I always think of a proposal as a chance for an institution to be attached to work I will do. (Similarly, I think of tenure as a way that an institution keeps its people out of the job market.) This reverses the usual analysis, but I think is helpful."

My point here is that in applying for support, what you are doing is projecting yourself forward, putting your best foot forward. So you are pushed into what comes next.

The problem funders have is finding work they want attached to their brand. From what I have heard, there are many cases of rejected proposals that have led to very significant work, work that would have enhanced the funder. This may be urban legend or academic legend; and it may be that the funded projects are really very well chosen. No one expects funders to make perfect decisions--and there will always be missed opportunities. But to reject a proposal is more of a problem for the funder than for the researcher, who is likely to pursue the work one way or another. 

 
It's not about sour grapes and the like on the part of the researcher.

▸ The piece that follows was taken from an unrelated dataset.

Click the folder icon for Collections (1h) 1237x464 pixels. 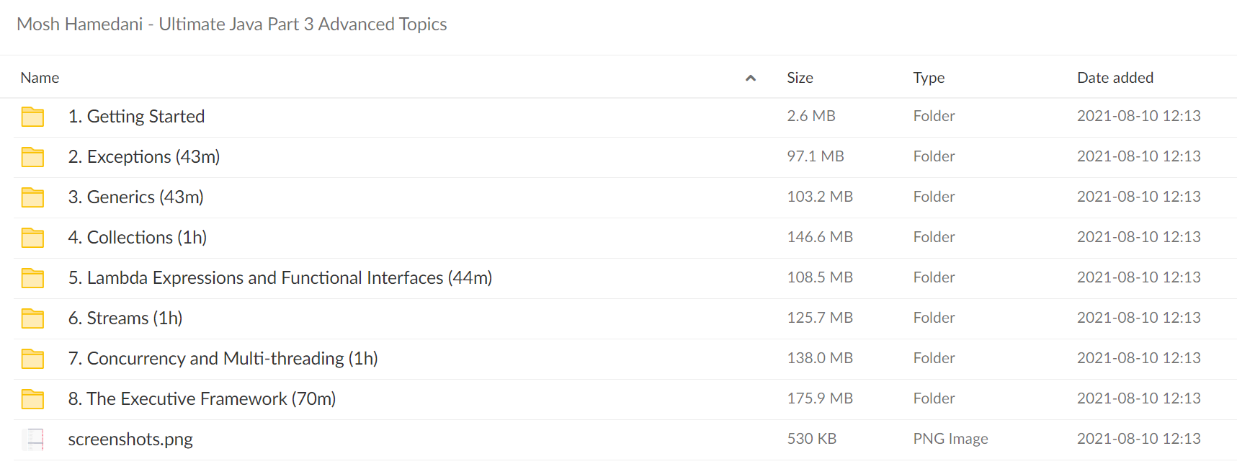(x=32, y=238)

Rather, it's taking the grant process and viewing it from the funder's perspective. To apply for a grant is to give the funder a chance to participate in the work.

Tuesday, August 5, 2014

Laying Golden Eggs

J. C. Ward was a distinguished physicist, who had published not very many articles in his career. But the name is ubiquitous because some of the work is essential in quantum field theory, and in other fields. But he felt that he could not lay such golden eggs with any regularity, and he did not see how he could produce regularly however the quality. Ideas he considered worthy were rare for him.

(I should note that few scientists can lay golden eggs with any regularity, and most who are  productive mostly produce just the normal white ones, brittle as they are.)

Ward preferred to be at a third rate place or nth rate place where he did not have such pressure to being at a first-rate place with the pressure and the sense that he was inadequate to the task.

Many of us might say much the same as Ward, but  what we do produce is much less significant than Ward's work. In other words, most of us are not too good to lay regular eggs. And as far as I can tell, Ward himself had no such high opinion of himself, but an acute sense of what he could and could not do.

Your productive colleagues are ordinary hens, maybe once in a while laying a double yolked egg. You very productive colleagues are likely to hit one out of the ballpark (a bad analogy for actual eggs, to be sure) once in a while, and more likely contribute to a subject area.

As I said, almost no one who I have met who disdains producing ordinary eggs has ever laid a golden one or even a double-yolked one.